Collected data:
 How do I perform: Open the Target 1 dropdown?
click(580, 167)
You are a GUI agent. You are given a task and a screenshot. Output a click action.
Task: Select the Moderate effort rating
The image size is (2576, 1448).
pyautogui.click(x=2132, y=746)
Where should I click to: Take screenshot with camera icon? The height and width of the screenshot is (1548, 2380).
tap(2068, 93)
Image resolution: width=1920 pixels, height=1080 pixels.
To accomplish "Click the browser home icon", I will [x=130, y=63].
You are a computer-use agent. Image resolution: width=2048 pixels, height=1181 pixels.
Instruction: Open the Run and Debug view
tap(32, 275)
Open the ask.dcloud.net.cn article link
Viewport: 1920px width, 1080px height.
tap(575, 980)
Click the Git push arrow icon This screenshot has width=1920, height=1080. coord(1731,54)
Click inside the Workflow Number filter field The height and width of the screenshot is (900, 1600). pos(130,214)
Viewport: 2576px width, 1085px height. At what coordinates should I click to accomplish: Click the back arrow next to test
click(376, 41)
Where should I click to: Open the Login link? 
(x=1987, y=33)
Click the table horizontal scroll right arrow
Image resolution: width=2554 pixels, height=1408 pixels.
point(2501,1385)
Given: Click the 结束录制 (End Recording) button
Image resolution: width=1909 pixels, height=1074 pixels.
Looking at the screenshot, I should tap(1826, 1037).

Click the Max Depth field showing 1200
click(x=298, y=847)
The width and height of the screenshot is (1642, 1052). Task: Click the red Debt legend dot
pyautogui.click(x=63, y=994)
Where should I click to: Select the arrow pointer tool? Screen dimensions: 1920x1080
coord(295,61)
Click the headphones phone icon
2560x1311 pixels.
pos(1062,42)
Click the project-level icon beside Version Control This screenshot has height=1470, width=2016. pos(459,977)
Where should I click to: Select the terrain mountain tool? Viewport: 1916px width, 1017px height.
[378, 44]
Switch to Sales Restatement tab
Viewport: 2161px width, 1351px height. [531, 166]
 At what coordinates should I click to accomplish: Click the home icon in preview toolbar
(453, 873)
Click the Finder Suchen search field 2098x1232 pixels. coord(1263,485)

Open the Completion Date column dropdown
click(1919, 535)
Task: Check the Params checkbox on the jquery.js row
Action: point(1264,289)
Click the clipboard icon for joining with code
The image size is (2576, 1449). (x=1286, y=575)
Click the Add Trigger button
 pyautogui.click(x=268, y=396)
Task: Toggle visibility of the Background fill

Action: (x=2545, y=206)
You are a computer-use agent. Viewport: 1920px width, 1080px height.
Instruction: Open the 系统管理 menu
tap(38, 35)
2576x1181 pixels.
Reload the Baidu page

■ EXERCISE INSTRUCTIONS
Each line of the data must be copied exactly as it appears.

■ YOUR RESPONSE
 How do I perform: Open the Target 1 dropdown?
click(580, 167)
You are a GUI agent. You are given a task and a screenshot. Output a click action.
Task: Select the Moderate effort rating
The image size is (2576, 1448).
pyautogui.click(x=2132, y=746)
Where should I click to: Take screenshot with camera icon? The height and width of the screenshot is (1548, 2380).
tap(2068, 93)
Image resolution: width=1920 pixels, height=1080 pixels.
To accomplish "Click the browser home icon", I will [x=130, y=63].
You are a computer-use agent. Image resolution: width=2048 pixels, height=1181 pixels.
Instruction: Open the Run and Debug view
tap(32, 275)
Open the ask.dcloud.net.cn article link
Viewport: 1920px width, 1080px height.
tap(575, 980)
Click the Git push arrow icon This screenshot has width=1920, height=1080. coord(1731,54)
Click inside the Workflow Number filter field The height and width of the screenshot is (900, 1600). pos(130,214)
Viewport: 2576px width, 1085px height. At what coordinates should I click to accomplish: Click the back arrow next to test
click(376, 41)
Where should I click to: Open the Login link? 
(x=1987, y=33)
Click the table horizontal scroll right arrow
Image resolution: width=2554 pixels, height=1408 pixels.
point(2501,1385)
Given: Click the 结束录制 (End Recording) button
Image resolution: width=1909 pixels, height=1074 pixels.
Looking at the screenshot, I should tap(1826, 1037).

Click the Max Depth field showing 1200
click(x=298, y=847)
The width and height of the screenshot is (1642, 1052). Task: Click the red Debt legend dot
pyautogui.click(x=63, y=994)
Where should I click to: Select the arrow pointer tool? Screen dimensions: 1920x1080
coord(295,61)
Click the headphones phone icon
2560x1311 pixels.
pos(1062,42)
Click the project-level icon beside Version Control This screenshot has height=1470, width=2016. pos(459,977)
Where should I click to: Select the terrain mountain tool? Viewport: 1916px width, 1017px height.
[378, 44]
Switch to Sales Restatement tab
Viewport: 2161px width, 1351px height. [531, 166]
 At what coordinates should I click to accomplish: Click the home icon in preview toolbar
(453, 873)
Click the Finder Suchen search field 2098x1232 pixels. coord(1263,485)

Open the Completion Date column dropdown
click(1919, 535)
Task: Check the Params checkbox on the jquery.js row
Action: point(1264,289)
Click the clipboard icon for joining with code
The image size is (2576, 1449). (x=1286, y=575)
Click the Add Trigger button
 pyautogui.click(x=268, y=396)
Task: Toggle visibility of the Background fill

Action: (x=2545, y=206)
You are a computer-use agent. Viewport: 1920px width, 1080px height.
Instruction: Open the 系统管理 menu
tap(38, 35)
2576x1181 pixels.
Reload the Baidu page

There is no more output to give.